WHAT THE EXERCISE ASKS:
Please reproduce, unchanged, the lines of the data from the one containing "Click the gray" through the one containing "Click the MOTHERBOARD: NAME", both included, and output nothing else.

INFORMATION SUPPLIED:
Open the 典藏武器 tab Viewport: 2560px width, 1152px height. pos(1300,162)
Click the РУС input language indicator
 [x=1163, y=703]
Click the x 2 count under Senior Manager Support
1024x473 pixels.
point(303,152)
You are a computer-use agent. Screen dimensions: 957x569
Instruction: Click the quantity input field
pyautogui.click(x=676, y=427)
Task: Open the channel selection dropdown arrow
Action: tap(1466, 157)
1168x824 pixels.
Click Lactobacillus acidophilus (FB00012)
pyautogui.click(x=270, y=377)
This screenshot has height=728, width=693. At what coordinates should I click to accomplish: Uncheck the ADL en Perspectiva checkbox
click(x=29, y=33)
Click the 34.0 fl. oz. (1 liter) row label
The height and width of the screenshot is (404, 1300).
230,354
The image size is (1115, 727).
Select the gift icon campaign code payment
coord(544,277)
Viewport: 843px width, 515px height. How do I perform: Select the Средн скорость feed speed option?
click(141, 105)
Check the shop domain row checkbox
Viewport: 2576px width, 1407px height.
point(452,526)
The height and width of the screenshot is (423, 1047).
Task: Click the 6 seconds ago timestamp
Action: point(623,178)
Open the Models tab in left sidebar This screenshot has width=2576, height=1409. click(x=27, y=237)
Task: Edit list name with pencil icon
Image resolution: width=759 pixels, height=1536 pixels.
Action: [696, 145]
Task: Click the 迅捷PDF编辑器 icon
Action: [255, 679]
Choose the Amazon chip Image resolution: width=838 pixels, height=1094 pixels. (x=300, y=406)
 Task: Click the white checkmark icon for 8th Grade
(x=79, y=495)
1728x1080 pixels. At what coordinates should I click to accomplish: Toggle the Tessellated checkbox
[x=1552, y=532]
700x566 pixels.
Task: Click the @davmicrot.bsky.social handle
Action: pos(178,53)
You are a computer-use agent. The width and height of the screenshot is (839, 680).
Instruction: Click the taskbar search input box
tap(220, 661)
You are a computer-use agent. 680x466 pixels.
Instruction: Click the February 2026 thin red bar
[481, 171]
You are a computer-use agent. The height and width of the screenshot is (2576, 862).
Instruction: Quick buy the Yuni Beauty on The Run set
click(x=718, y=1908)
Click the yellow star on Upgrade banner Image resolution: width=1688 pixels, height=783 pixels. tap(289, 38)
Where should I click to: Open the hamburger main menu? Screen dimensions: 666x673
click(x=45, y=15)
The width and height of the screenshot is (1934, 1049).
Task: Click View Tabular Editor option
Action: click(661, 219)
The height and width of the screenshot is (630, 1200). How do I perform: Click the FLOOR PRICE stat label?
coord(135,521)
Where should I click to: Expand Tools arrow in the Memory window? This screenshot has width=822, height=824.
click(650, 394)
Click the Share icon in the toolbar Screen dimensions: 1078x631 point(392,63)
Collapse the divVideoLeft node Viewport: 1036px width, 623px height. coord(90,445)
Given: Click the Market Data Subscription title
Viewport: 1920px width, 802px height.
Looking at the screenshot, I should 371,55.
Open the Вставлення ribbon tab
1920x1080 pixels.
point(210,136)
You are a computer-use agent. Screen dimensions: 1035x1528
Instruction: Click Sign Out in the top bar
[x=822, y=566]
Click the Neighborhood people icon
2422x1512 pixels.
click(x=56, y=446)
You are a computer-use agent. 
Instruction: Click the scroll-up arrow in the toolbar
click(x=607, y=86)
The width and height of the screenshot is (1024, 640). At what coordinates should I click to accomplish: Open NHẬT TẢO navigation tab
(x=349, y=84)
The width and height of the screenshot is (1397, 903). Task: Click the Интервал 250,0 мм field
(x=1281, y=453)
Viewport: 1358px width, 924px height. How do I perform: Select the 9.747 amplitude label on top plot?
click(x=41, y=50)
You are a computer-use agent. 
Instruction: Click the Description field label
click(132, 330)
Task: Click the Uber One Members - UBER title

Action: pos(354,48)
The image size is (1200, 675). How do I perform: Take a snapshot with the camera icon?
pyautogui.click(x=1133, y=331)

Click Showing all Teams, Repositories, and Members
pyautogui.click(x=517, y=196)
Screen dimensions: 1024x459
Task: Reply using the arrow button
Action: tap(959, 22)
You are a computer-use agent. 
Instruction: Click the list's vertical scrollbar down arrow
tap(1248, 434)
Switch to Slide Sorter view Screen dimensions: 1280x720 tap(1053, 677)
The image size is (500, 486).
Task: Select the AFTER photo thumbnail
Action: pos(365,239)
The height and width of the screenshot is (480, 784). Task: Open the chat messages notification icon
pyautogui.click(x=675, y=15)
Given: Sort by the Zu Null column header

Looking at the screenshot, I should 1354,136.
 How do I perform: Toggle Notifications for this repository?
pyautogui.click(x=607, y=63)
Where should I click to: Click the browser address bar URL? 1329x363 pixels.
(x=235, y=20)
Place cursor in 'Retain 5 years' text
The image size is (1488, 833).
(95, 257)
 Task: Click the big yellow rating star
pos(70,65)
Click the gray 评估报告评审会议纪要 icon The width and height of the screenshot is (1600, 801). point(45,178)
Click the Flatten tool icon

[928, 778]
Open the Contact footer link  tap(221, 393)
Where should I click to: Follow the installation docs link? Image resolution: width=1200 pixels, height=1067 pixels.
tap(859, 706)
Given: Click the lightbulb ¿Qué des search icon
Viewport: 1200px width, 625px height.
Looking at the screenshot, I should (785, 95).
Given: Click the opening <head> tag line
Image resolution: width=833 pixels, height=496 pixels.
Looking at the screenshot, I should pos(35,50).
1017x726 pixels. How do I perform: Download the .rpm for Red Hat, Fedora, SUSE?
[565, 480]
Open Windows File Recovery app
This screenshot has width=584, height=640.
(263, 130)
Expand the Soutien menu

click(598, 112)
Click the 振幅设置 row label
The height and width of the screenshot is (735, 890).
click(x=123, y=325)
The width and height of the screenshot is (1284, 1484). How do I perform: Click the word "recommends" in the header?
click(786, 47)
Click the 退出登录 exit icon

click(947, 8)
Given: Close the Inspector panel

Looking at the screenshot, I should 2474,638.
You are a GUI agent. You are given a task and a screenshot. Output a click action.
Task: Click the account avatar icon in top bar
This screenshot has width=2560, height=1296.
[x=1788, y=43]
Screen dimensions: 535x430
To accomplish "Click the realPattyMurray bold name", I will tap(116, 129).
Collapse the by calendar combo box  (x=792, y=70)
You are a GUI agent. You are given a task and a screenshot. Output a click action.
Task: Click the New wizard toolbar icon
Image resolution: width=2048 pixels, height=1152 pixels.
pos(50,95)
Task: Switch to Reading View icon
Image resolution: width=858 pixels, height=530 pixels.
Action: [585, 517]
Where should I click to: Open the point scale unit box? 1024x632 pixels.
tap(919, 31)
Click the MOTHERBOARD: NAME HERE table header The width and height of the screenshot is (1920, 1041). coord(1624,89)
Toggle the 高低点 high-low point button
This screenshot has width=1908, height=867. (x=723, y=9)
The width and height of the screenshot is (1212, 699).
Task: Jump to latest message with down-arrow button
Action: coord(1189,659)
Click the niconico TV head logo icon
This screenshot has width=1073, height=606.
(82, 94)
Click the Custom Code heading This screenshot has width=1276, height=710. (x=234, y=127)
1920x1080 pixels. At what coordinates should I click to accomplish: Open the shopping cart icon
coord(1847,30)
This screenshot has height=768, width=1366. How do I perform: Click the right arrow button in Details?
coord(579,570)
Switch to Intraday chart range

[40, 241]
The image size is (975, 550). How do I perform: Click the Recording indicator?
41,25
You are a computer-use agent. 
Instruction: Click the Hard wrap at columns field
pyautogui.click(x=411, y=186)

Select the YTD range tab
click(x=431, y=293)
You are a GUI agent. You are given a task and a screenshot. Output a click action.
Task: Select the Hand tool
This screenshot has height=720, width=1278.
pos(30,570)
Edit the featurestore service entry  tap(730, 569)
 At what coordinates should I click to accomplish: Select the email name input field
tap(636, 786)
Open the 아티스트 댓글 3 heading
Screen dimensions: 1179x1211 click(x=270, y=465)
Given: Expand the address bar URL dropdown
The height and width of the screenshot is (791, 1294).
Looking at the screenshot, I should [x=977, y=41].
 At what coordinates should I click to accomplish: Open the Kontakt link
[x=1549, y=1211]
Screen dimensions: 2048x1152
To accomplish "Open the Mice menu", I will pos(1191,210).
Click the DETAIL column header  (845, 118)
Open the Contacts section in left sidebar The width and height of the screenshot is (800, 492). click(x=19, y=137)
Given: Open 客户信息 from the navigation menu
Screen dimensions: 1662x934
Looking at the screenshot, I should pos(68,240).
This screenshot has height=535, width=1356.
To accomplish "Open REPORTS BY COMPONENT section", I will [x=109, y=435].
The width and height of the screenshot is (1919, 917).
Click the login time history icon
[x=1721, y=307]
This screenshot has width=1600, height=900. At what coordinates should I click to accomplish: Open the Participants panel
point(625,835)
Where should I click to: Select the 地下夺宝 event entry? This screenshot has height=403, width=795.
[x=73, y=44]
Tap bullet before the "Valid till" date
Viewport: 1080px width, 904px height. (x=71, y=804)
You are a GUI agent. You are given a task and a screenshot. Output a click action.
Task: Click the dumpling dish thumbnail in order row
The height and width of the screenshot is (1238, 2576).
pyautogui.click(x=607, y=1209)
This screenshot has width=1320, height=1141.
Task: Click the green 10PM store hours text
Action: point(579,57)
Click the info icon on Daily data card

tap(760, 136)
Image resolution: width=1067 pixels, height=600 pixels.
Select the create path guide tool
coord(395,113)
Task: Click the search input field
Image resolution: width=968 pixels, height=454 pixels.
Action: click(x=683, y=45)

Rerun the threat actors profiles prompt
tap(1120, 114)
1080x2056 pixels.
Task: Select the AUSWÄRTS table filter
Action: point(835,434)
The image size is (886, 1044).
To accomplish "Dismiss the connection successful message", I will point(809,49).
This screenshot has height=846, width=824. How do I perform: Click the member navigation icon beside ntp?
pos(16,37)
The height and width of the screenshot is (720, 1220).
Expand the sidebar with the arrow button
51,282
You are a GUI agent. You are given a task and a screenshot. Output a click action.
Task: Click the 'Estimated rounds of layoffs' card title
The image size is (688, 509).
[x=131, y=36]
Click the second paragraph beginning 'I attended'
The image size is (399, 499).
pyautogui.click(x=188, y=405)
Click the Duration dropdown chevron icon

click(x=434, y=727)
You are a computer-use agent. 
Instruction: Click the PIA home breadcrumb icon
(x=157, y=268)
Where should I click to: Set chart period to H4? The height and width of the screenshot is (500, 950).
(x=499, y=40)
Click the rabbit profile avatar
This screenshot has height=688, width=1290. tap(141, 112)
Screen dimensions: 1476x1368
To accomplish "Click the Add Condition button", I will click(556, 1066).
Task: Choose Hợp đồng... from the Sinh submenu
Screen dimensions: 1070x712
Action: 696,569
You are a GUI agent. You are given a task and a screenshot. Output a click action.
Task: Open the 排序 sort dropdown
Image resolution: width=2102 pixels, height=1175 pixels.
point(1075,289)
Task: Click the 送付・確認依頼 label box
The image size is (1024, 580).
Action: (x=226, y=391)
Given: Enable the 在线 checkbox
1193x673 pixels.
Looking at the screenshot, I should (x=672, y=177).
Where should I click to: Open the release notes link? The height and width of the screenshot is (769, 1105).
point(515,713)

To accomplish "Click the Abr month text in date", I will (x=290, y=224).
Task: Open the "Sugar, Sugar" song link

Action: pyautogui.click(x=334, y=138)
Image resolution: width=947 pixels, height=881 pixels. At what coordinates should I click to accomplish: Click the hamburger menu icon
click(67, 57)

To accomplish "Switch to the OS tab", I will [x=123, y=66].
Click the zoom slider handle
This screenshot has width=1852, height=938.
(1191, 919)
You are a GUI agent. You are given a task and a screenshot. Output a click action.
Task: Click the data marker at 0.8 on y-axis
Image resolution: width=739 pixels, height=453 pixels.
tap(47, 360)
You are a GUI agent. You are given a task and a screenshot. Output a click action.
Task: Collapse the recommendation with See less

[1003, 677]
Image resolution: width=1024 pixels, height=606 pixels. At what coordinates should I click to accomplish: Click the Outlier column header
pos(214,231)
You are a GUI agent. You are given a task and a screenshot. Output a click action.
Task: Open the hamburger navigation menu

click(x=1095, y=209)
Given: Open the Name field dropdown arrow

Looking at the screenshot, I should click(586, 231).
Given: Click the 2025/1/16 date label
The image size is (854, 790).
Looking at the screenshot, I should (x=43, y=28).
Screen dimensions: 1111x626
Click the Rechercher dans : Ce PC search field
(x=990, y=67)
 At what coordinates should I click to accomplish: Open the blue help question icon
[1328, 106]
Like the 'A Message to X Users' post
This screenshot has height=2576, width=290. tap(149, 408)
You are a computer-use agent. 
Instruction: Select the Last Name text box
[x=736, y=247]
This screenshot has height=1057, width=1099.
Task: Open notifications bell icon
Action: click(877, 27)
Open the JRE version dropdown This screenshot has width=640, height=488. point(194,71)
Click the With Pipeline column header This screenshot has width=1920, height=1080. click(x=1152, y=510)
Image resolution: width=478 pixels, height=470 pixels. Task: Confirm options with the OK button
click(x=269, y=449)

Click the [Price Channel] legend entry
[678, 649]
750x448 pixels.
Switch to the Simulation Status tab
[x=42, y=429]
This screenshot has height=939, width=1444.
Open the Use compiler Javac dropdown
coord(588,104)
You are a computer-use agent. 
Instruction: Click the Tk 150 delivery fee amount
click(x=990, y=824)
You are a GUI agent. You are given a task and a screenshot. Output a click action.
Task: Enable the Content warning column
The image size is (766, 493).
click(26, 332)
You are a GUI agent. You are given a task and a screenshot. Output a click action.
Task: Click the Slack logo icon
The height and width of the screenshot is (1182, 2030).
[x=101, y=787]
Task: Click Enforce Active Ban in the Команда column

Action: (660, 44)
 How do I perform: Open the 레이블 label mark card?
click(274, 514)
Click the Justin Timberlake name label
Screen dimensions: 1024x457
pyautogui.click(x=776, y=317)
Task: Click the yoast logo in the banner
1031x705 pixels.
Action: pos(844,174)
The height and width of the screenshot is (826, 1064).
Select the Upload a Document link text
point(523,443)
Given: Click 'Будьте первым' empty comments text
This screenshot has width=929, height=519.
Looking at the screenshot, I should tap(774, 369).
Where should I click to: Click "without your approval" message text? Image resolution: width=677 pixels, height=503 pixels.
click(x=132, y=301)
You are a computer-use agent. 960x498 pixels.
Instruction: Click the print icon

ANSWER TO THE TASK:
Click the gray 评估报告评审会议纪要 icon The width and height of the screenshot is (1600, 801). point(45,178)
Click the Flatten tool icon

[928, 778]
Open the Contact footer link  tap(221, 393)
Where should I click to: Follow the installation docs link? Image resolution: width=1200 pixels, height=1067 pixels.
tap(859, 706)
Given: Click the lightbulb ¿Qué des search icon
Viewport: 1200px width, 625px height.
Looking at the screenshot, I should (785, 95).
Given: Click the opening <head> tag line
Image resolution: width=833 pixels, height=496 pixels.
Looking at the screenshot, I should pos(35,50).
1017x726 pixels. How do I perform: Download the .rpm for Red Hat, Fedora, SUSE?
[565, 480]
Open Windows File Recovery app
This screenshot has width=584, height=640.
(263, 130)
Expand the Soutien menu

click(598, 112)
Click the 振幅设置 row label
The height and width of the screenshot is (735, 890).
click(x=123, y=325)
The width and height of the screenshot is (1284, 1484). How do I perform: Click the word "recommends" in the header?
click(786, 47)
Click the 退出登录 exit icon

click(947, 8)
Given: Close the Inspector panel

Looking at the screenshot, I should 2474,638.
You are a GUI agent. You are given a task and a screenshot. Output a click action.
Task: Click the account avatar icon in top bar
This screenshot has width=2560, height=1296.
[x=1788, y=43]
Screen dimensions: 535x430
To accomplish "Click the realPattyMurray bold name", I will tap(116, 129).
Collapse the by calendar combo box  (x=792, y=70)
You are a GUI agent. You are given a task and a screenshot. Output a click action.
Task: Click the New wizard toolbar icon
Image resolution: width=2048 pixels, height=1152 pixels.
pos(50,95)
Task: Switch to Reading View icon
Image resolution: width=858 pixels, height=530 pixels.
Action: [585, 517]
Where should I click to: Open the point scale unit box? 1024x632 pixels.
tap(919, 31)
Click the MOTHERBOARD: NAME HERE table header The width and height of the screenshot is (1920, 1041). coord(1624,89)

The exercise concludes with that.